New data act didn’t do much, did it!
November 15, 2018 § Leave a comment
There was a lot of fuss about GDPR (the new data act) and it was brought into being for all the right reasons. Data about you and me was too easily found and shared, partly because our details are available on the internet and partly because companies ‘assumed’ the right to share information. The latter resulted in the suicide of the 92-year-old poppy seller who received 3,000 requests in a year for donations from charities to the point where she felt too overwhelmed and distressed.
The new data act – the biggest change to the control of information for 25 years – is governed by rules to ensure individuals aren’t swamped by calls they haven’t asked for or agreed to.

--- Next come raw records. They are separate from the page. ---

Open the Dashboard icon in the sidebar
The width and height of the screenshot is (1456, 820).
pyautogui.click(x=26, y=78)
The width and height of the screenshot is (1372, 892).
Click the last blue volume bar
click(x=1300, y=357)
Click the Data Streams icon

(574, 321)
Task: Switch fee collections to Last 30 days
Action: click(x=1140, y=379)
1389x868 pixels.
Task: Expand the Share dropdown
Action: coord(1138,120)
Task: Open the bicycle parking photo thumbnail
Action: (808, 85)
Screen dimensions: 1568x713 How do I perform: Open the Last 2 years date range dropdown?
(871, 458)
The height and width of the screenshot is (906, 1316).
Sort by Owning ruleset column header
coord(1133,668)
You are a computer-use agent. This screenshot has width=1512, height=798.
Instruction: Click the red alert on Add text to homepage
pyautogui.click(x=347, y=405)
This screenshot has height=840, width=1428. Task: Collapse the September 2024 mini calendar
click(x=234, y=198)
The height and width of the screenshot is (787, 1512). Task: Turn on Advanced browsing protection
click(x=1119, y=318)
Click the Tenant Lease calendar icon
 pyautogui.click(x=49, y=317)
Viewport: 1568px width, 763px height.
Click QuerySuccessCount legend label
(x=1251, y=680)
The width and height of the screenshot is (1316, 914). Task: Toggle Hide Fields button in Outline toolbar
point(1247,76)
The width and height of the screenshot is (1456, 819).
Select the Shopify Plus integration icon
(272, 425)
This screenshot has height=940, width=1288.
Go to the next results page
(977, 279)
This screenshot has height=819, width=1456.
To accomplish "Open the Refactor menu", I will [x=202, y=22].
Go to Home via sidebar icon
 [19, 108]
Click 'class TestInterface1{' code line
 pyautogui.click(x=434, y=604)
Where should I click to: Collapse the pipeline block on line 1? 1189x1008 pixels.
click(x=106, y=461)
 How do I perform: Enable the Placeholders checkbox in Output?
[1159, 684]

What’s happened since GDPR was introduced?
The very important thing that hasn’t happened is that our lives haven’t suddenly been relieved of those faceless, nameless, numberless calls from companies talking to us about the car accident that we haven’t been involved in!
I was in an antique shop the other day when a dealer was asking another if he was still getting those calls because she’d just had one. I jumped into the conversation to tell her that I still get them.
I got an email yesterday from ‘Retired Millionaire’ who’s ‘super excited’ to introduce me to a crazy cash-making scheme.
Today somebody emailed me to say I’ve been ‘chosen’ to receive £1,500 – but I need to give them a bank of information before I get it, of course…
And this blog post/rant was provoked because I just received a call from someone telling me that they’ve received reports showing that my computer has been giving off dodgy readings – but they can fix it for me thankfully….
So GDPR hasn’t got the chancers
I’m amazed that contact like those I’ve described still goes on (or even did in the first place) but I suppose they’ll eventually hit upon someone who has been in a car accident and will take part in the conversation. Or they’ll phone someone who’ll believe that their computer efficiency can be improved by the person who has phoned them out of the blue. That must be the case otherwise these calls wouldn’t exist.
But sadly, while GDPR has been no deterrent to the chancers, it’s scared some charities silly and one I work with refuses to contact members who haven’t completed a ‘Yes, contact me’ form properly. Charities face fines of up to 4 per cent of their turnover or €20m (£18m), whichever is larger.
What’s it done for me?
I’m annoyed beyond reason when I get a chancer on the other end of the phone and I still get them – so I believe the GDPR hasn’t done much for me at all.
I’m sure GDPR has made legitimate companies more careful in their communication but it’s ‘other’ companies that are the bugbears of most people’s lives and it’s the ‘other’ companies that simply don’t care.